ЗАДАНИЕ: Изложите в двух предложениях приведенный ниже отрывок о Дмитрии Дмитриевиче Иваненко.

ВЫБРАННЫЙ ОТРЫВОК:
Иваненко, Дмитрий Дмитриевич

Поделись знанием:
Перейти к: навигация, поиск
Дмитрий Дмитриевич Иваненко
Место рождения:

Полтава,
Российская империя

Страна:

СССР СССР

Научная сфера:

теоретическая физика

Место работы:

МГУ имени М. В. Ломоносова

Учёная степень:

доктор физико-математических наук (1940)

Учёное звание:

профессор (1943)

Альма-матер:

ЛГУ

Известные ученики:

А. А. Соколов

Награды и премии:

<imagemap>: неверное или отсутствующее изображение

Дми́трий Дми́триевич Иване́нко (16 (29) июля 1904, Полтава — 30 декабря 1994, Москва) — российский и советский физик-теоретик. Лауреат Сталинской премии.





Биография

Родился 16 (29 июля) 1904 года в Полтаве (ныне Украина). В 1920 году окончил гимназию в Полтаве[1]. В 1920 — 1923 годах работал учителем физики и математики трудовой школы Полтавы, одновременно учился и окончил Полтавский педагогический институт, работая при этом в Полтавской астрономической обсерватории[1]. Поступил в Харьковский университет, после первого курса был переведён в ЛГУ, который окончил в 1927 году.

СОБРАННЫЕ ДАННЫЕ:
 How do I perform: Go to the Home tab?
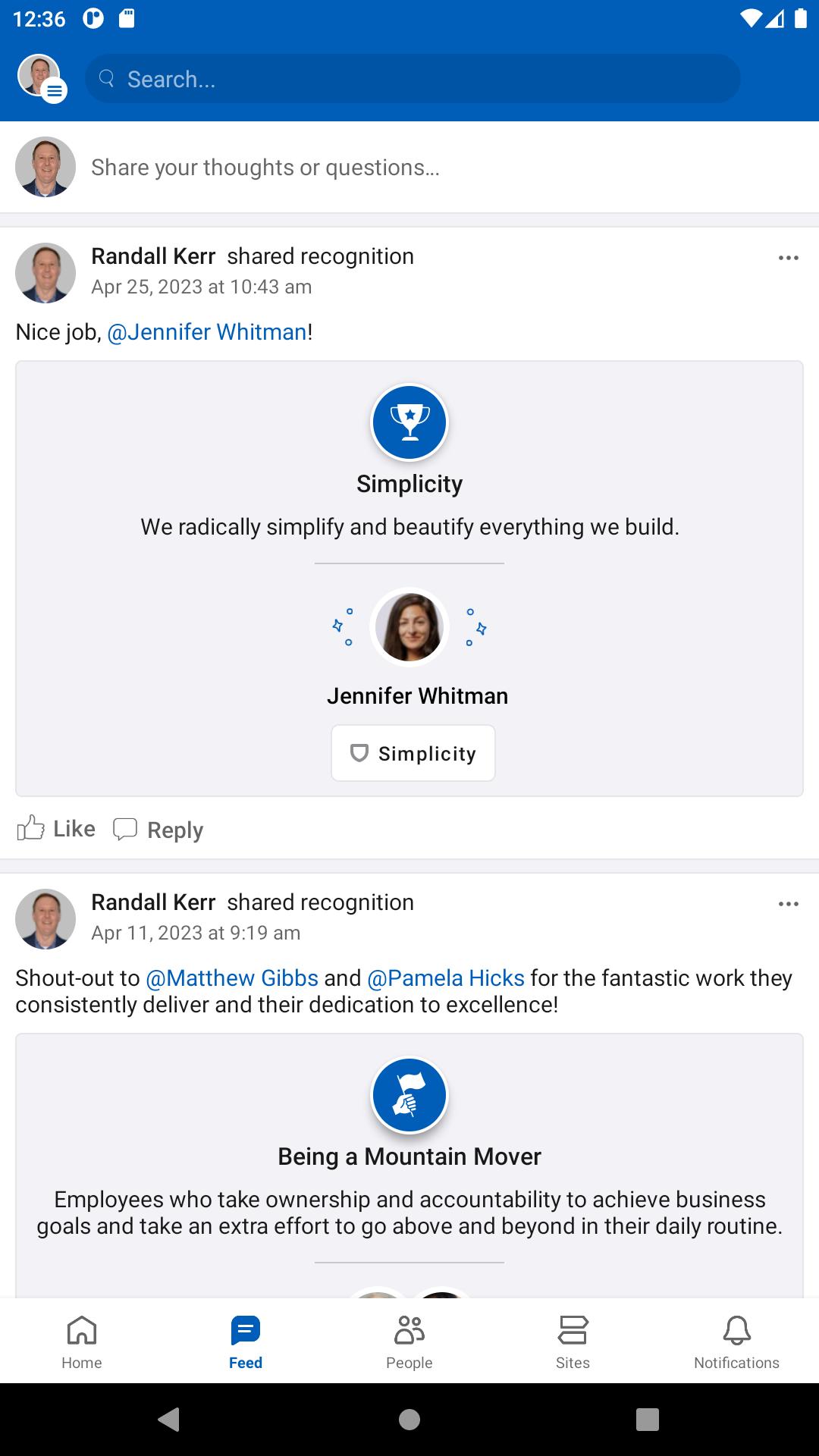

РЕШЕНИЕ: Дмитрий Дмитриевич Иваненко (1904–1994), уроженец Полтавы, был российским и советским физиком-теоретиком и лауреатом Сталинской премии. Окончив полтавскую гимназию, он преподавал физику и математику в трудовой школе, окончил Полтавский педагогический институт, затем поступил в Харьковский университет и после перевода окончил ЛГУ в 1927 году.